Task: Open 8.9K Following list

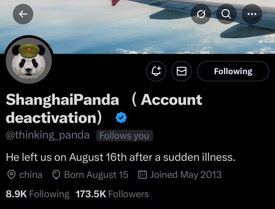Action: click(x=38, y=194)
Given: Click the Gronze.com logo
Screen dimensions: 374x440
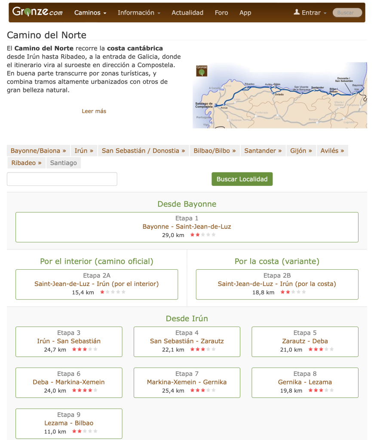Looking at the screenshot, I should click(x=37, y=12).
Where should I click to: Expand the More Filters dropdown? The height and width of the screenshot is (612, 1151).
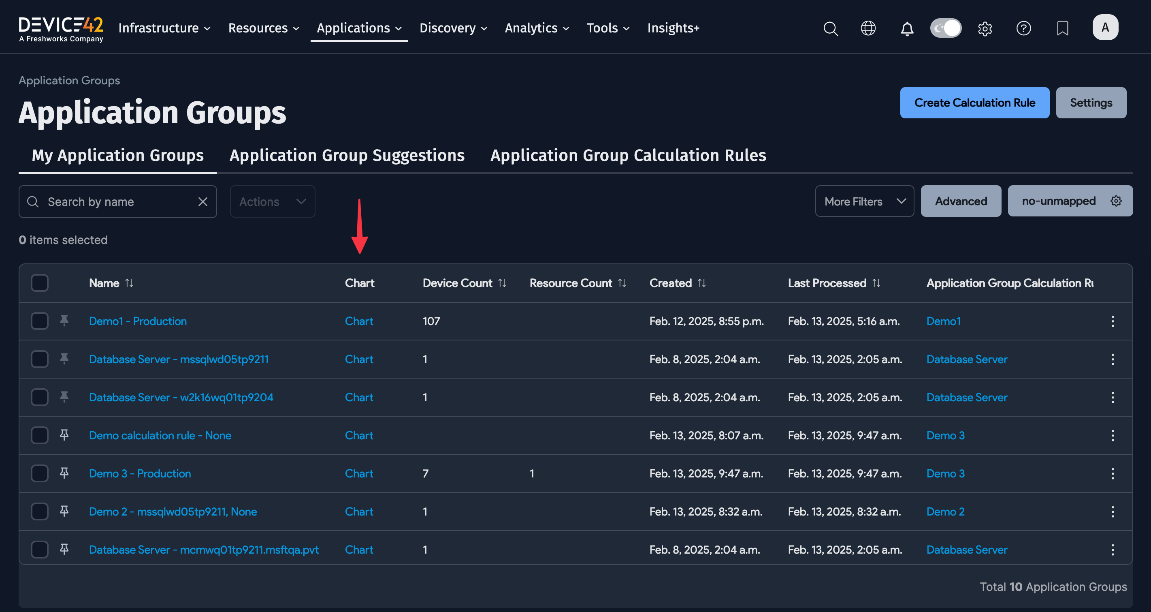[864, 201]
────────
◆ STATED PROBLEM:
Rewrite the lines above as a JSON list of strings, with one string for each line and blank lines omitted. Leave the pictures out of the answer.

◆ TASK OUTPUT:
[
  "Task: Open 8.9K Following list",
  "Action: click(x=38, y=194)",
  "Given: Click the Gronze.com logo",
  "Screen dimensions: 374x440",
  "Looking at the screenshot, I should click(x=37, y=12).",
  "Where should I click to: Expand the More Filters dropdown? The height and width of the screenshot is (612, 1151).",
  "[864, 201]"
]